> [WORK INSTRUCTION]
From the entries that follow, copy each line containing the word "agent".

> [LISTED RECORDS]
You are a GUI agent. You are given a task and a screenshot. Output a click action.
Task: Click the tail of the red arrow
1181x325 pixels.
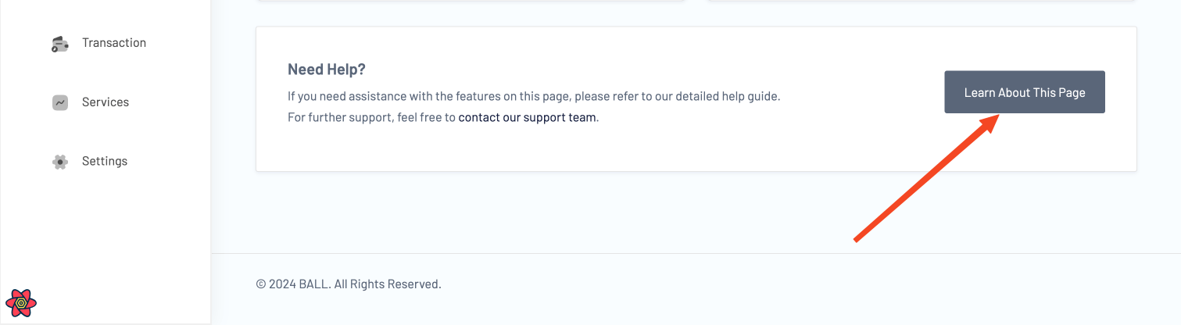tap(858, 238)
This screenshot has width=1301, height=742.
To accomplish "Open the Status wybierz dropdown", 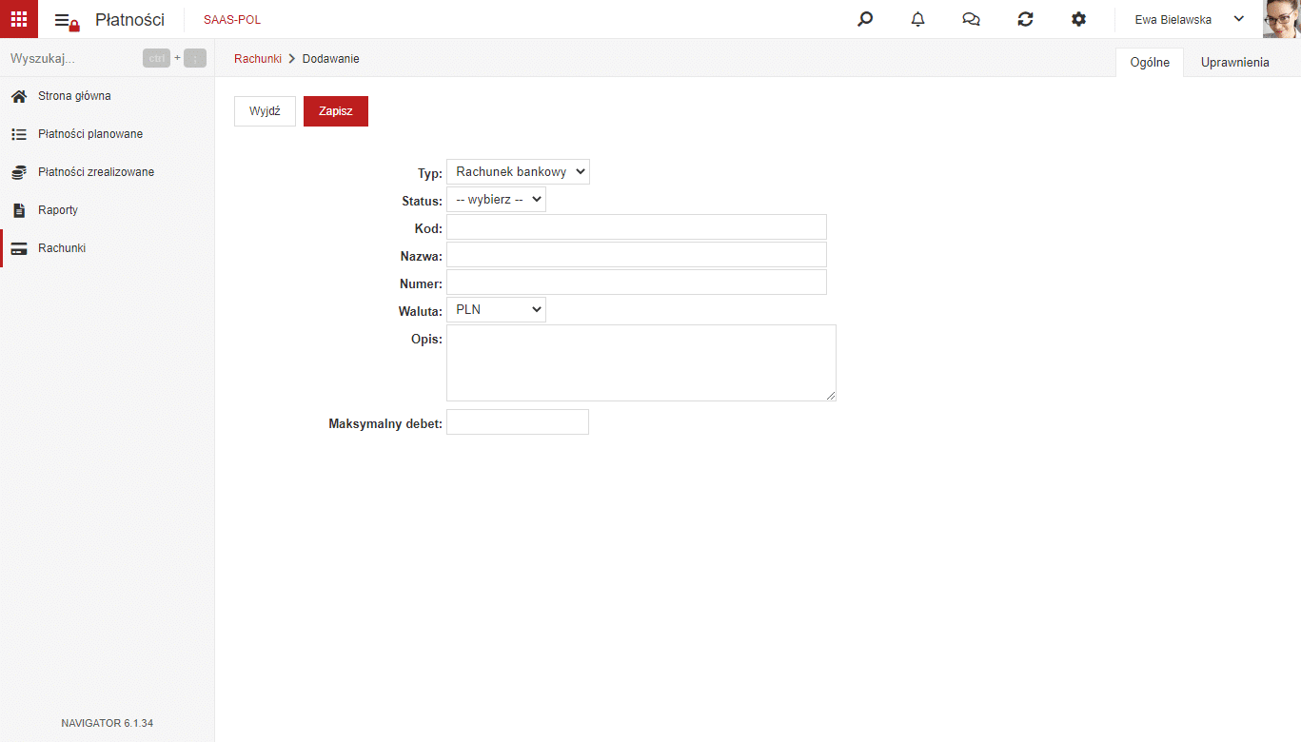I will pyautogui.click(x=496, y=200).
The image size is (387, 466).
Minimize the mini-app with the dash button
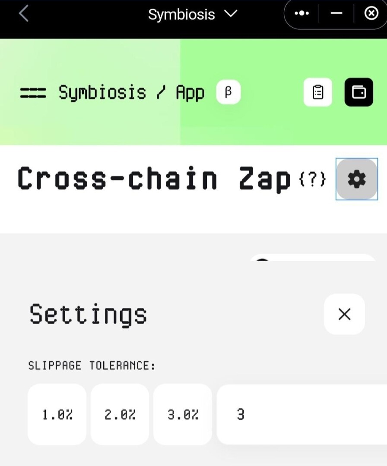coord(336,13)
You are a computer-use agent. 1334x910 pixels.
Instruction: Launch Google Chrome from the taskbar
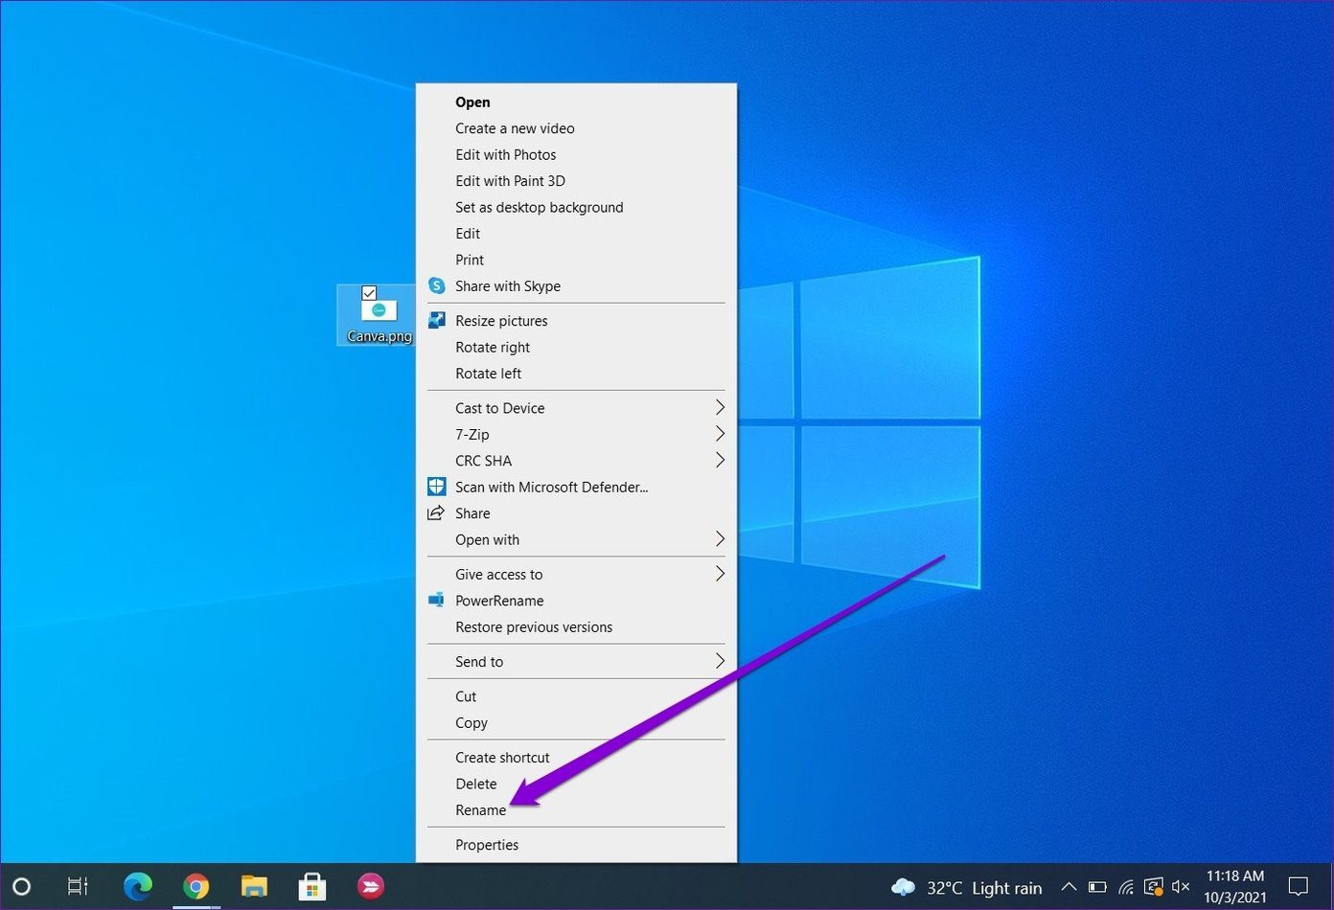coord(196,887)
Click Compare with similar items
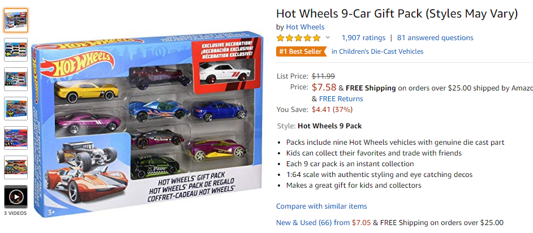The height and width of the screenshot is (233, 533). pos(321,206)
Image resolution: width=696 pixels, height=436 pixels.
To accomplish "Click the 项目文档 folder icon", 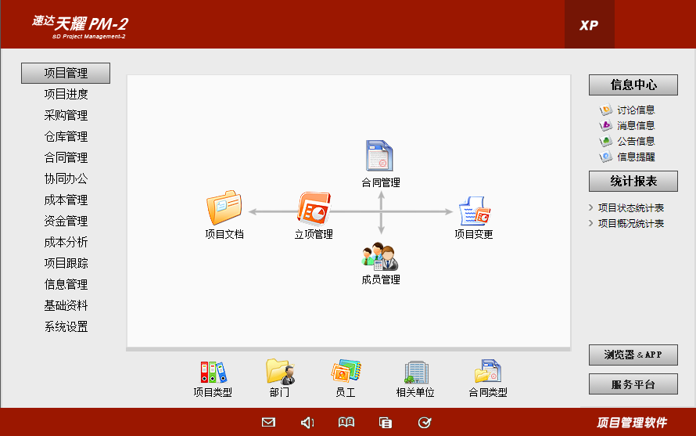I will click(224, 209).
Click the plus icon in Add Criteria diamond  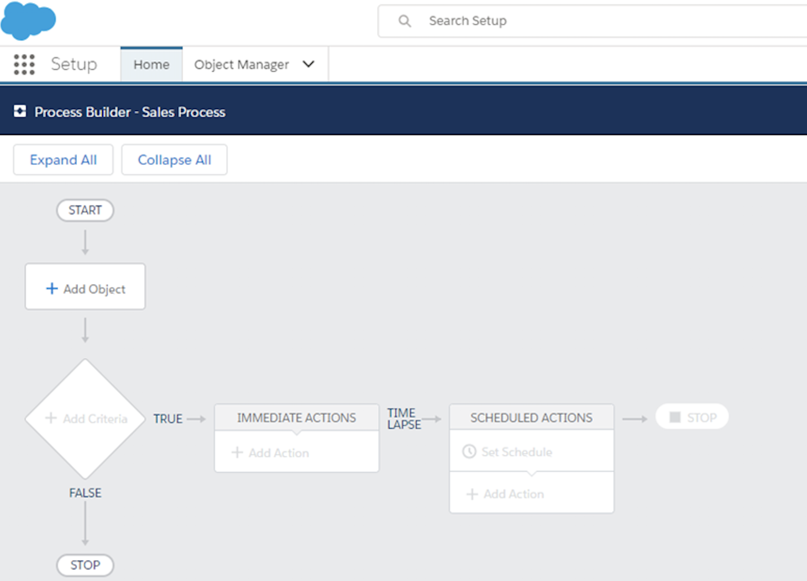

> [OUTPUT OF THE TASK]
You are a GUI agent. You are given a task and a screenshot. Output a click action.
You are a computer-use agent. 1334x910 pixels.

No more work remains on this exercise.